To keep casualties to a minimum, Russia isolates its soldiers on bases protected by their allies and limits its use of force to Special Operations or fighter aviation, both of which are hard for the Turkey-affiliated Free Syrian Army to combat. As a second layer of defense, Russia provides its proxies, specifically the Syrian Arab Army (SAA), with advanced surface-to-air systems, anti-artillery radars, artillery, and different types of armored vehicles. These measures ensure that the “meatshield” keeping Russian forces safe from Free Syrian Army attacks remains in place. These tactics worked well thus far. Since Russia entered the region, rebel-controlled territory has shrunk continuously, and areas where the Free Syrian Army did manage to gain ground were quickly reconquered. 

However, Turkey has learned extensively from its decades-long battle with the Kurdish Worker’s Party (PKK) and is using that experience in its quarrel with Russia. A quick study of Turkish targeting shows Turkey is attacking the technical advantage Russia gave to the SAA, enabling the Free Syrian Army to advance and putting Russian forces in potential danger. By peeling back the layers of protection provided by SAA equipment instead of attacking the Russian soldiers that equipment protects, Turkey avoids turning the Russian public against Ankara and makes it very hard for Putin to justify a decision to escalate. At the same time, it transforms the entire conflict into a slow, persistent competition rather than an unbearably costly direct between two powerful contenders.

Playing the Long Game

The Turkish strategy demonstrates a nuanced reading of the history of the region in which no invading force has ever won such a competition. If Russia, Assad, and the SAA fail to quickly implement a serious countermeasure to Turkish airpower, the technically inferior rebels will begin advancing on all fronts, and the Russian body count will rise. This will have the effect of eroding Russian public opinion in support of Assad and force Putin to push for accommodation, not unlike the one that ended the Chechen war.

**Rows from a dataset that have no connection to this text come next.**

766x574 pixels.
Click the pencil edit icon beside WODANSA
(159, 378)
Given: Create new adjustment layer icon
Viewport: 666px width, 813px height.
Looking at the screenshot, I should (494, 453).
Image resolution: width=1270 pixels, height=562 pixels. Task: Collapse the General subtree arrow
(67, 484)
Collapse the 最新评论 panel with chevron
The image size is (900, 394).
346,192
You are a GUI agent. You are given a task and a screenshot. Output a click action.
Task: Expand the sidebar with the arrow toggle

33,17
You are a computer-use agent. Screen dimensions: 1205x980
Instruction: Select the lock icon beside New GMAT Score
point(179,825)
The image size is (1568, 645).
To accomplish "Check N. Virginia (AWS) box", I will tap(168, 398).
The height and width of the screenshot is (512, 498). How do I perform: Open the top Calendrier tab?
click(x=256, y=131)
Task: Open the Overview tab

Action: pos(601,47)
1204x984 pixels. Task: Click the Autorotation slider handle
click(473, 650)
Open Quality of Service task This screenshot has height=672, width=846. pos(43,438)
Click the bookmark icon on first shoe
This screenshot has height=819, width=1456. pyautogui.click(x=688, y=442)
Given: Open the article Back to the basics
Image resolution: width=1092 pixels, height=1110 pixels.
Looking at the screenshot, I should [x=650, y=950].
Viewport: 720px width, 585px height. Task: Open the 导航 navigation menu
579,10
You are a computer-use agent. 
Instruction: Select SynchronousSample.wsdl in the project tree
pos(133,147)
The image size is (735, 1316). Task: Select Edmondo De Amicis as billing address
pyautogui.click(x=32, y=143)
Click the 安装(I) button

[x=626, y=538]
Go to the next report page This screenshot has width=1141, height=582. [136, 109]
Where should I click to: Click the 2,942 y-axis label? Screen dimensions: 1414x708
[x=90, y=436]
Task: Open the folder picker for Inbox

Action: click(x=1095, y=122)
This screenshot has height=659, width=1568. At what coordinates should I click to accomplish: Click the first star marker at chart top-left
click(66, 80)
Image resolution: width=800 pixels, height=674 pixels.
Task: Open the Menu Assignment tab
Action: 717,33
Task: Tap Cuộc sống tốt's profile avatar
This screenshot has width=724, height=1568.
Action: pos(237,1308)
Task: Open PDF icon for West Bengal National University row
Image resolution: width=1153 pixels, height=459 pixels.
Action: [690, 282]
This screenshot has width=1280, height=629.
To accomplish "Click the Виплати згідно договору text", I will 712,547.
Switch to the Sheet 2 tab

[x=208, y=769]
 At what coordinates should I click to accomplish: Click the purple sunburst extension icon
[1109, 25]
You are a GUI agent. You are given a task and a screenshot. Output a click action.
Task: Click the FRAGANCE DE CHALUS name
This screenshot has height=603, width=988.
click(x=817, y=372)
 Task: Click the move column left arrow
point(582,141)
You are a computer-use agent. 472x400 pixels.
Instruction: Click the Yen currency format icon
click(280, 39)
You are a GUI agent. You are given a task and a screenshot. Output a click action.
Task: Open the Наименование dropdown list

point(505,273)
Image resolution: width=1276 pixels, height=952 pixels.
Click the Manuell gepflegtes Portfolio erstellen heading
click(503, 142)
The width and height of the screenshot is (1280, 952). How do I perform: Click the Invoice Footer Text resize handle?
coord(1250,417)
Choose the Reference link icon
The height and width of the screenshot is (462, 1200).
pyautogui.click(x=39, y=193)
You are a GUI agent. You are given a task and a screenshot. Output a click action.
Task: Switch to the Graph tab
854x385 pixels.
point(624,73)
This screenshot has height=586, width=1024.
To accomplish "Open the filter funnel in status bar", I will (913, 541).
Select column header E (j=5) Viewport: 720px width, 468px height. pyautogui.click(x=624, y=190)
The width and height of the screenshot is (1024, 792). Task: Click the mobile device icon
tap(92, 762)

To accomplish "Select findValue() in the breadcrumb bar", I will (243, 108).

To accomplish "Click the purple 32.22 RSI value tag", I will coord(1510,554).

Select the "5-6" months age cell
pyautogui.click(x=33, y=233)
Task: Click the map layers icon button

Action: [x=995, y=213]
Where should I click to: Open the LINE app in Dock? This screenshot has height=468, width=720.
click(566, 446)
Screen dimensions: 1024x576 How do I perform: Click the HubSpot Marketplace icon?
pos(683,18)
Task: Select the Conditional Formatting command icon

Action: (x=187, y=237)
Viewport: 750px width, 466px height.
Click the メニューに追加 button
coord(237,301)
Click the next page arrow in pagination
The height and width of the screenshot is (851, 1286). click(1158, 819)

Though it will take some time before this strategy bears fruit, short-term gains by the Free Syrian Army are already visible along the northern, western, and southwestern fronts. Aleppo is once again in danger, an unbelievable consideration just a couple of weeks ago. Putin and Erdogan both know Russia is at a disadvantage in Turkey’s back yard and will most likely discuss a deal when they meet in Moscow on Thursday, March 5th. Until then, or until Russia can field an effective anti-air capability to the SAA in Idlib, Syrian, and possibly Russian, soldiers will continue to die in a war Russia just cannot win.